Light regulated translation of psbA in plants

Barkan lab, University of Oregon. The D1 reaction center protein of Photosystem II is subject to photooxidative damage. Photodamaged D1 must be replaced with newly synthesized D1 to maintain photosynthesis. In plant chloroplasts, D1 synthesis is coupled to D1 photodamage via regulated translation initiation on psbA mRNA, which encodes D1. Mechanisms underlying this coupling are unclear. We show by analysis of reporter constructs in tobacco that the psbA translational activators HCF173 and HCF244 activate via cis-elements in the psbA UTRs and that the 5' UTR sequence bound by HCF173 is essential for psbA expression.
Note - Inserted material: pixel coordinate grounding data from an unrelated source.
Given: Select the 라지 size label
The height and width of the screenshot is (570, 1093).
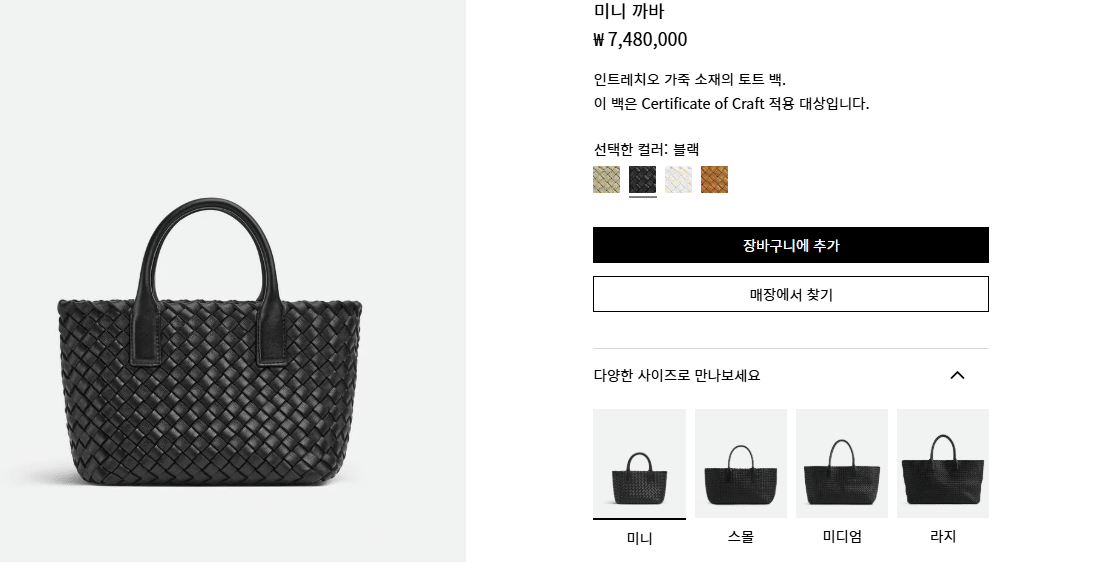Looking at the screenshot, I should [x=942, y=537].
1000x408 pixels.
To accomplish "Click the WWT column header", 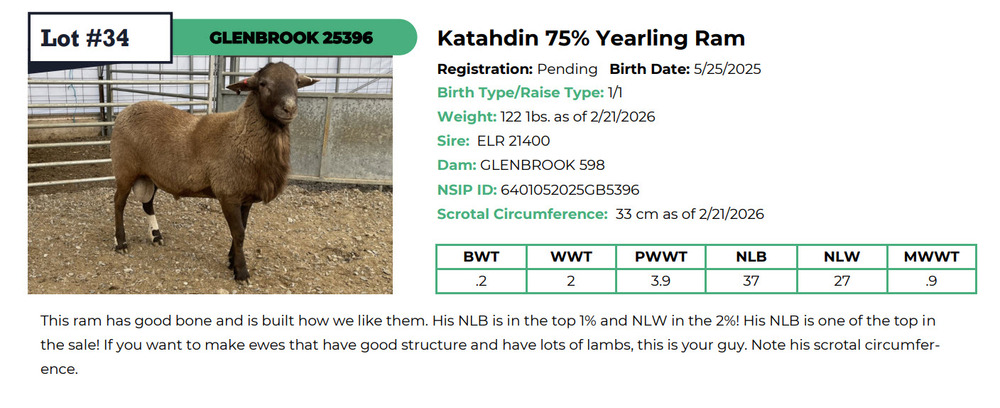I will [x=571, y=257].
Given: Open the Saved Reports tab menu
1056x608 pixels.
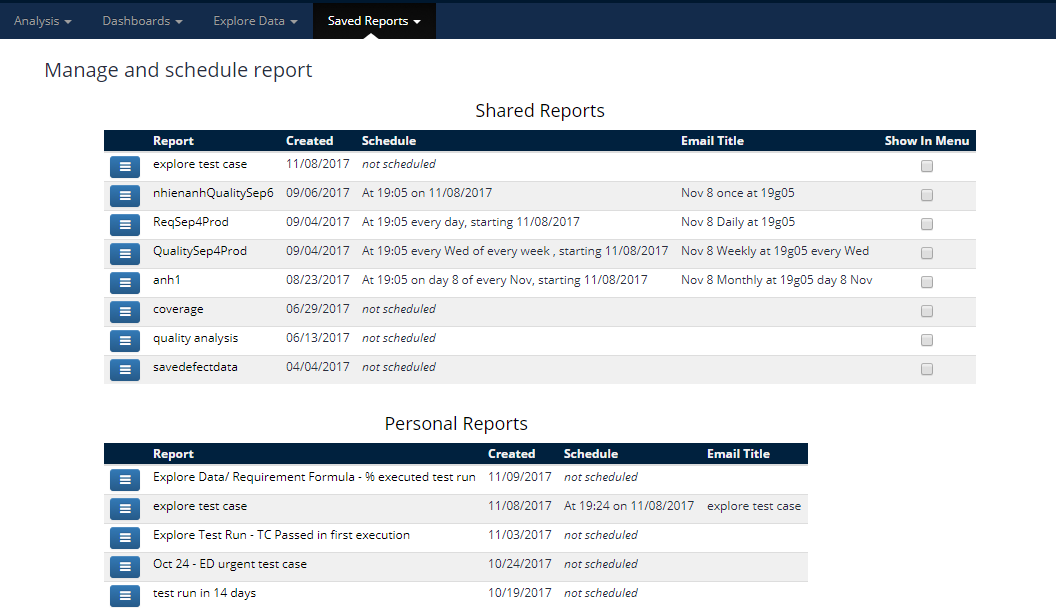Looking at the screenshot, I should tap(374, 21).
However, the psbA UTRs are not sufficient to program light-regulated translation. Instead, the psbA open reading frame acts in cis to repress translation initiation, and D1 photodamage relieves this repression. A truncated HCF173 mutant conditions constitutively high psbA ribosome occupancy in the dark, implicating HCF173 as a mediator of the repressive signal. We propose a model that is informed by structures of the Complex I assembly factor CIA30/NDUFAF1 positing that D1 photodamage relieves a repressive cotranslational interaction between nascent D1 and HCF173's CIA30 domain, and that the D1 assembly factor HCF136 promotes this interaction. These findings elucidate a translational rheostat that maintains photosynthesis in the face of inevitable photosystem II photodamage.